Yes.
Do this:
1.The Norton Removal Tool uninstalls all Norton
2008/2007/2006/2005/2004/2003 products and
Norton 360
from your computer.
http://service1.symantec.com/SUPPORT/tsgeninfo.nsf/docid/2005033108162039
True. Caveat: It removes ALL Symantec programs on
any given computer. So if you have Ghost for
instance, it's going to uninstall that too and
you'll have to reinstall it.
2.For the average homeuser, the Windows Firewall
in XP
does a fantastic job at its core mission and is
really
all you need if you have an 'real-time'
anti-virus
program, [another firewall on your router or]
other edge
protection like SeconfigXP and practise
Safe-Hex.
The windows firewall deals with inbound
protection and
therefore does not give you a false sense of
security.
Best of all, it doesn't implement lots of
nonsense like
pretending that outbound traffic needs to be
monitored.
MS's firewall was provided to assiste people in
getting online to get updated and install various
protection programs until it could be refit with a
better firewall. It's a minimal firewall and
nowhere does it pretend to be a turn-key solution.

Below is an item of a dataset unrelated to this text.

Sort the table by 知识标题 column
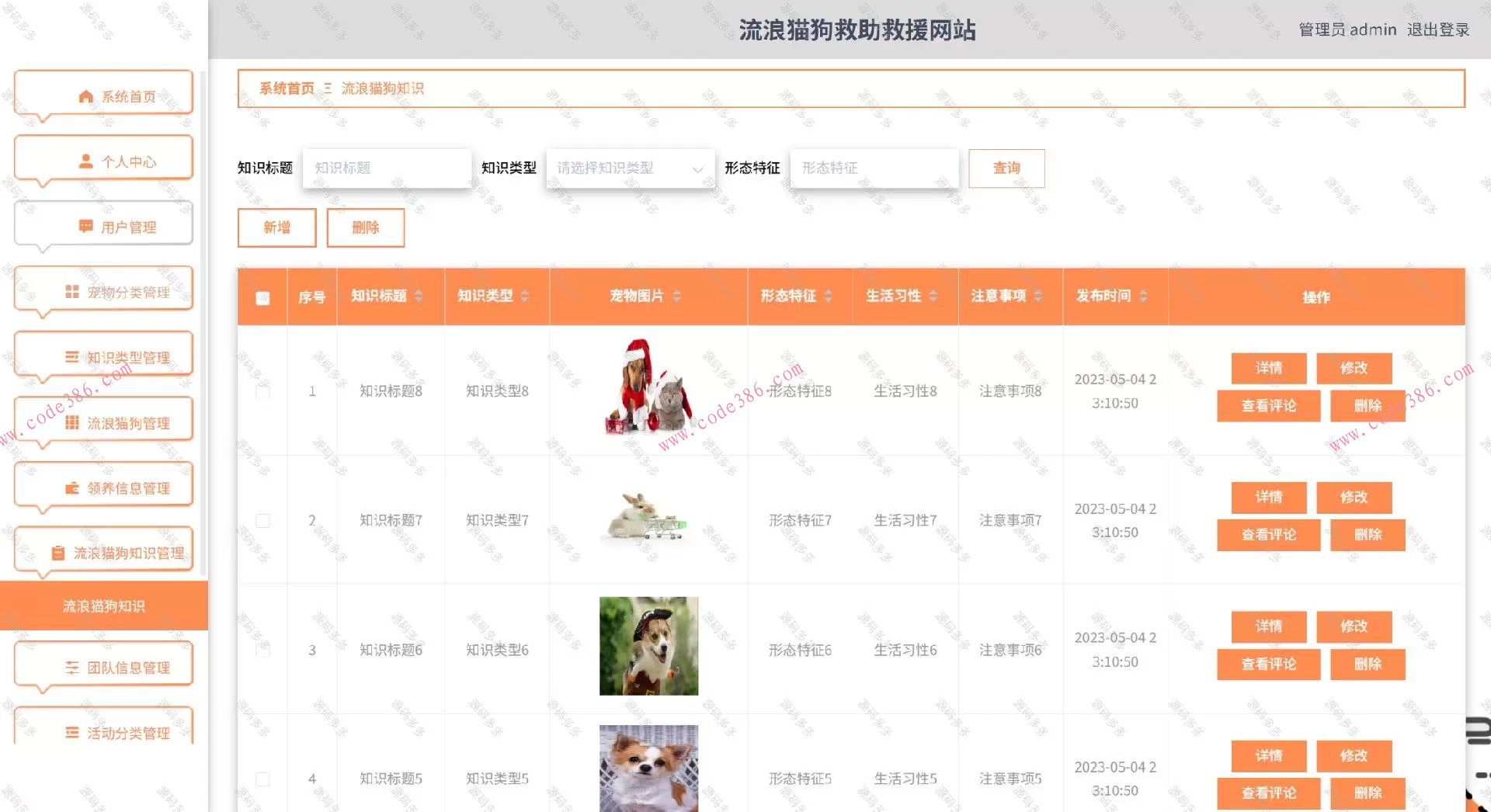 point(419,296)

Outbound traffic should be monitored because of
the several sources of malware possible that can
bypass detectors:
-- Such as, the use of inadvertantly downloaded
and installed app containing a virus/trojan/worm
came with it, unbeknownst to the user, and then
said program goes ahead and tries to send out your
address book, financial info, etc. etc. etc..

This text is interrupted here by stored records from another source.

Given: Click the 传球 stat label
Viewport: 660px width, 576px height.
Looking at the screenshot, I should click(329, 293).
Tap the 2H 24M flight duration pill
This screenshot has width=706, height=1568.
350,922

There is a lot of malicious stuff that AV and
spyware stuff won't catch, spyware isn't detected
by AV very well, and most often until it activates
nothing on your machine will recognize it.
Especially the 'droppers'.
-- -- Other sources of outgoing malware that may
come from:
-- ANY floppy/CD/DVD provided by anyone that
isn't fully security aware, and which software
will seek the internet connection.
-- No way to prevent all or any executable from
"calling home" since there is no outgoing
monitoring.
-- Anything from any unsafe source in the list
above and via any other method.
-- No stealth; drive-bys will see lots of your
ports as being there, listening, AND responsive.
Maybe drive-bys, knowing the pitfalls of the IE
firewall will even shoot probes at a machine
blindly, just to see if it responds, and the MS
firewall WILL let them respond. All that's needed
is your IP, which is available in so many places
it's almost pitiful; besides, drive-bys target
entire IP ranges, and IP at a time, looking for
any response and if they get one, guess what?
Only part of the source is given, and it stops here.